The Internal Revenue Service paid Palantir $1.8 million last year to improve a custom tool designed to help the tax agency identify the “highest-value” cases for audits, collection of unpaid taxes, and potential criminal investigations, according to documents WIRED obtained via public record request.
When the contract was signed, the IRS said it was using “more than 100 business systems and 700 methods,” built over the course of “decades” to select cases in which people may have incorrectly reported their taxes or owe the IRS money. As identifying potential tax discrepancies became more complex, the agency said its systems grew increasingly inefficient, and it needed to find a solution.
“This fragmented landscape can lead to a number of undesirable outcomes including but not limited to duplication of effort and cost, poor understanding of gaps in the coverage, and suboptimal case selection,” the IRS wrote in a document obtained by WIRED outlining the scope of the contract.
The custom tool that Palantir built to address the problem, dubbed the “Selection and Analytic Platform,” or SNAP, is designed to help the IRS streamline how it identifies potential fraud cases. For now, the software is only being used as part of a pilot program, according to the documents. Palantir and the IRS did not respond to requests for comment.
It’s unclear how long Palantir has been working on SNAP, but the IRS has bought technology made by the company since 2014, government contracting records show. In total, Palantir has been awarded more than $200 million in contracts and obligated payments with the IRS. The documents show the agency is now interested in deepening its relationship with Palantir.

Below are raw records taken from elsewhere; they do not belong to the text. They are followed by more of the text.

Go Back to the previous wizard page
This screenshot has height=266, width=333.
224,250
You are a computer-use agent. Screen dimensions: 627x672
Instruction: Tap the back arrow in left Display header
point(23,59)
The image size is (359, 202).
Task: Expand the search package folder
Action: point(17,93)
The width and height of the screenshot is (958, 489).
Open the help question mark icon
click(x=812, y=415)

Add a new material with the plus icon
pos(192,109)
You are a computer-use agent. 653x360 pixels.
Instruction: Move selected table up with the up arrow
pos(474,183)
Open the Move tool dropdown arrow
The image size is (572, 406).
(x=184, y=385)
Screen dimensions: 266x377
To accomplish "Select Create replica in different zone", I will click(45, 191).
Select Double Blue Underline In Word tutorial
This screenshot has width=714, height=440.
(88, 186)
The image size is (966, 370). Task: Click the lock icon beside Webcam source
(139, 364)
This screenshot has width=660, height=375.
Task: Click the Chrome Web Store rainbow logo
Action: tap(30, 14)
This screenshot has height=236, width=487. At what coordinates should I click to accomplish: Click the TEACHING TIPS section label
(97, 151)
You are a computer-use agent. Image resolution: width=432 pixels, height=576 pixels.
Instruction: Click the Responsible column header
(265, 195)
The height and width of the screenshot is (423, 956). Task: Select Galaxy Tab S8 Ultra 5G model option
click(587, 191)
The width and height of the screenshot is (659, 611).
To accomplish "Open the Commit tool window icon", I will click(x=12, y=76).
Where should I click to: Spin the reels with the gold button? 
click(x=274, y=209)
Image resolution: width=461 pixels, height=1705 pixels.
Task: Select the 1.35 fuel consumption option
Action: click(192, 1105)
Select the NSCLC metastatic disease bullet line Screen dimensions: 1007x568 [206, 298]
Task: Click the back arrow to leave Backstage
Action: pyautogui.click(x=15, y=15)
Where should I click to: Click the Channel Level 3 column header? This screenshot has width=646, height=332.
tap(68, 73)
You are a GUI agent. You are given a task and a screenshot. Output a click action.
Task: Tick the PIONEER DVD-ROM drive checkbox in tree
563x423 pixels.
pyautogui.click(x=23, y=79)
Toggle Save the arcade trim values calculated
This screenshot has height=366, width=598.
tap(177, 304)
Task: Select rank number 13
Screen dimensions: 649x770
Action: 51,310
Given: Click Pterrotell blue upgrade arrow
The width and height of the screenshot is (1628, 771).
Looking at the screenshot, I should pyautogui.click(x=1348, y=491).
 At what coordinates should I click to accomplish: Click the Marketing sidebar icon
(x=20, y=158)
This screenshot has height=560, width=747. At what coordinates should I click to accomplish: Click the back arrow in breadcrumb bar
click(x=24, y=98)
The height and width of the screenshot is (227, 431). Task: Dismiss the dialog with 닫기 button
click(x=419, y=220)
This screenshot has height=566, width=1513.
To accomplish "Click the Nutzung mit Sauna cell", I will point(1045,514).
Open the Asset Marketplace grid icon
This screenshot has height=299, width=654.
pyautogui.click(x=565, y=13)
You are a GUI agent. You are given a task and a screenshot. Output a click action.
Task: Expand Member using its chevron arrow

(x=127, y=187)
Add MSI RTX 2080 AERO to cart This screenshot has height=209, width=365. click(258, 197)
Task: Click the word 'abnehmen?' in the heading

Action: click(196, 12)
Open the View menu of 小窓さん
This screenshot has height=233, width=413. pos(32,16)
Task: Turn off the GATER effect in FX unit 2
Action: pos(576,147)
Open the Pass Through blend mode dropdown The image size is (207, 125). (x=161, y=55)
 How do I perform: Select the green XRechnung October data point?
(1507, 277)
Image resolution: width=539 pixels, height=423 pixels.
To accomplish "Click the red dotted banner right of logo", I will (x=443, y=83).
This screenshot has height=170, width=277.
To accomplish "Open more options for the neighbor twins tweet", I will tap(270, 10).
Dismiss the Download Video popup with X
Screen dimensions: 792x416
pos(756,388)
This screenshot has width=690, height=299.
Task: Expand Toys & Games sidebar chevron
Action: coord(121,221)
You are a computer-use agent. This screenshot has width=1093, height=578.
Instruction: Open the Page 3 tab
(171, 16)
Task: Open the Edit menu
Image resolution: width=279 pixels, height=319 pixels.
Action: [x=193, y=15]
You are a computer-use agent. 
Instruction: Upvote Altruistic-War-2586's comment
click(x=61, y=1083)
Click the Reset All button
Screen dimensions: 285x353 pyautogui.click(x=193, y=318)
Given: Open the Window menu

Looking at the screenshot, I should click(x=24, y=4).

It’s not clear exactly how SNAP might fit into existing technology systems at the IRS. Like other Palantir tools, it would likely sit on top of the IRS’s highly splintered databases, and help human auditors in identifying red flags in tax filings they might have otherwise missed. The contract indicates that the IRS is interested in modernizing its software and is turning to Palantir for help. According to one of the documents, Palantir’s SNAP pilot is designed to surface “key information about contracts, vehicles and vendors” from “unstructured data from supporting documents.”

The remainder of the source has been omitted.